> [Problem details]
Each entry is to be reproduced verbatim, and images are to be omitted.

> [The input]

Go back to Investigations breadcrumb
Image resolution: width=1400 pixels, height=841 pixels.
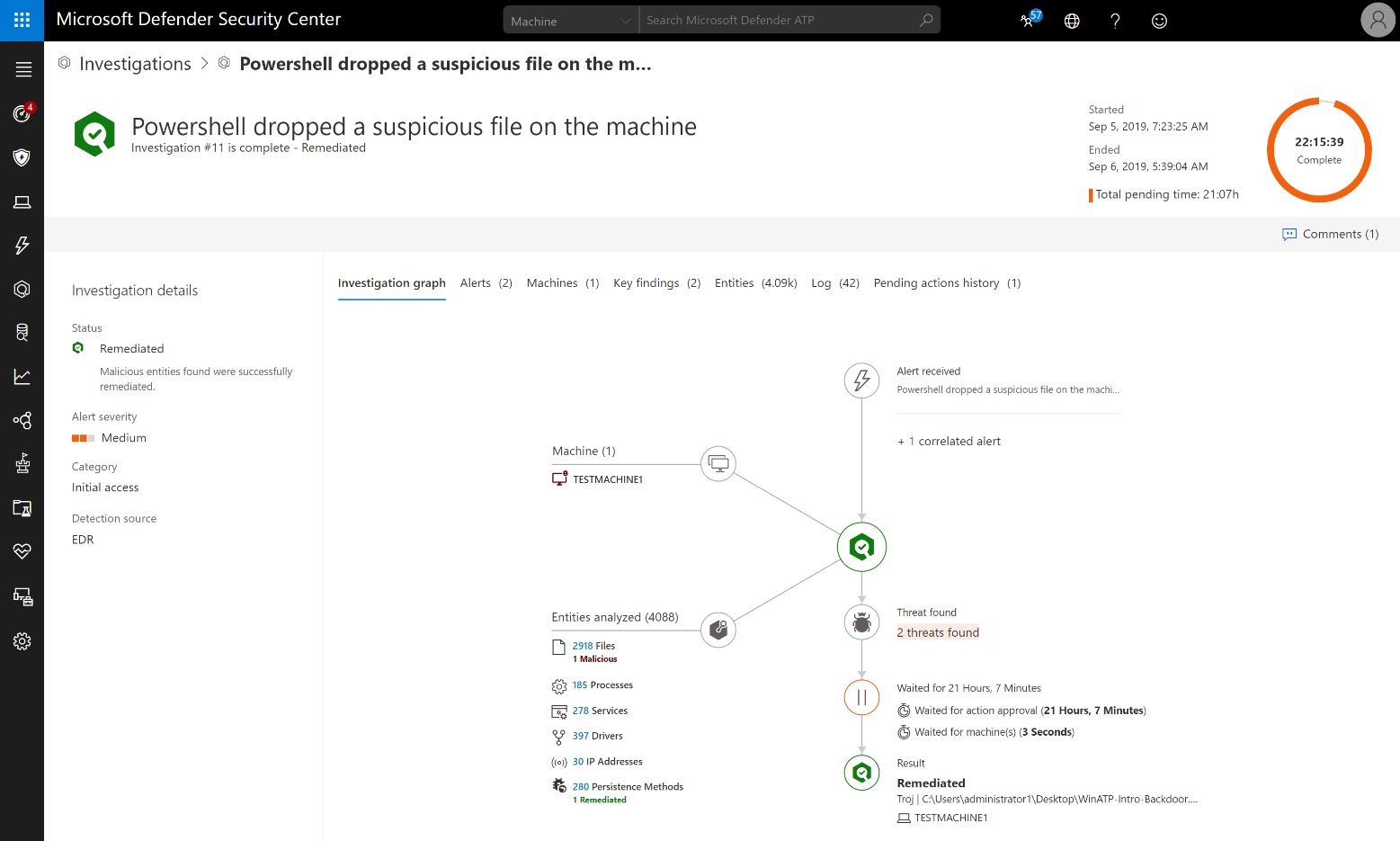click(x=135, y=64)
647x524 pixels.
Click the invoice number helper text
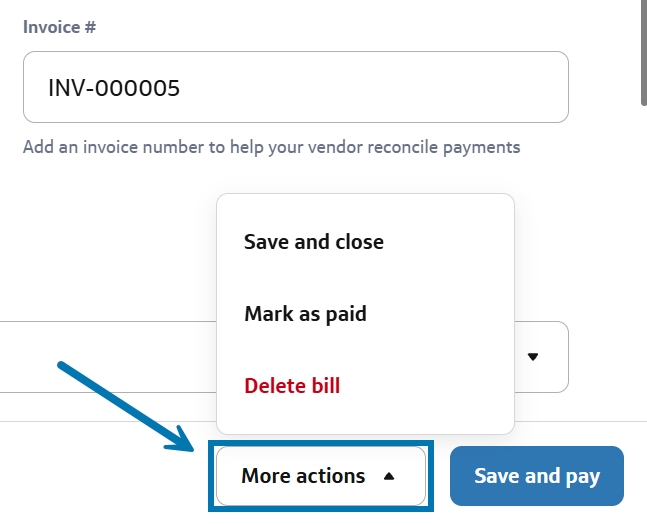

> [Written solution]
Go back to Investigations breadcrumb
Image resolution: width=1400 pixels, height=841 pixels.
click(x=135, y=64)
647x524 pixels.
Click the invoice number helper text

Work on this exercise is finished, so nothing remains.